Topological data analysis is a growing field at the intersection of algebraic topology and data science. Tools such as persistent homology can quantitatively capture important features in data sets, such as loops, tortuosity and clusters. Crucially, the outputs of persistent homology are stable under perturbation of the underlying data set. Important features, present at a wide range of scales, are distinguished from transient, noisy features. This provides a topological summary of a data set, amenable to further statistics or machine learning techniques, depending on the application. Moreover, this technique can be applied to data sets in many forms, including point clouds, graphs and spatial networks.x
The Navier-Stokes equations are used to model fluid flow in a variety of settings. However, blood is a non-Newtonian fluid, so the stress tensor must be modified to take this into account. Worse yet, vessels cannot be accurately represented as rigid tubes and thus classical fluid dynamics often falls short. This necessitates the use of alternative models for understanding the large-scale behaviour of vascular systems. Given the network structure of typical vasculature, a natural approach is to model the vessel network as a spatial network. A dynamical system, capturing traditional fluid dynamics terms such as convection and diffusion, can then be imposed on this network to model blood flow. The underlying network can then be altered appropriately, the change in the underlying topology can be measured through techniques from TDA and the effect to the flow can be measured by running the dynamical system.

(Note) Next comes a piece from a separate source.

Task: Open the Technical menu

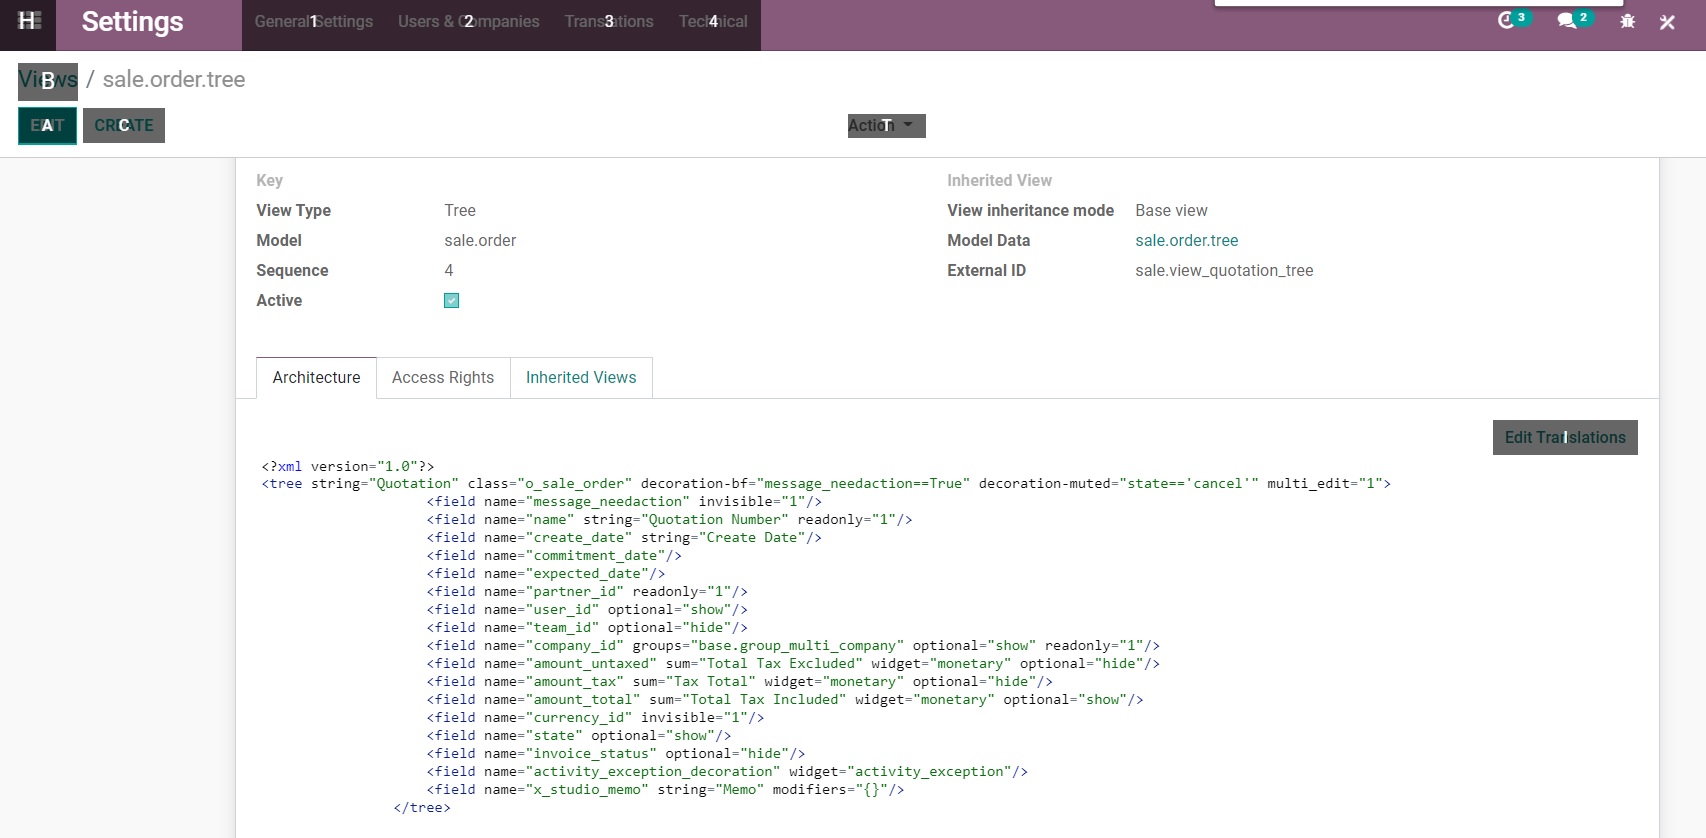Action: tap(713, 22)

Since flow in vascular networks is directed, a natural question is how adding directionality, through asymmetry in the underlying network, affects the flow. Furthermore, in this directed setting, when the underlying network structure changes, how does the flow respond? It is also not clear what is the most appropriate method for measuring the topology of a directed network. Possible techniques include the Euler Characteristic and the flagser package by Lutgehetmann [2], which computes the persistent homology of a directed flag complex. Alternatively, recent work by Chowdhury and Mémoli [3] has introduced persistent path homology, capable of distinguishing between important digraph motifs, which are indistinguishable to flagser. The computational requirements of these methods is also an important consideration. As with all applications of persistent homology, correct filtration choice is vital to achieving desirable results. One could use both vessel length and vessel diameter as filtration parameters, potentially requiring the use of multi-parameter persistent homology. This DPhil project will attempt to answer some of these questions and develop a directional model for blood flow and oxygen delivery in vascular networks.

This project falls within the EPSRC Geometry & Topology research area and, more specifically, 'Application driven Topological Data Analysis'.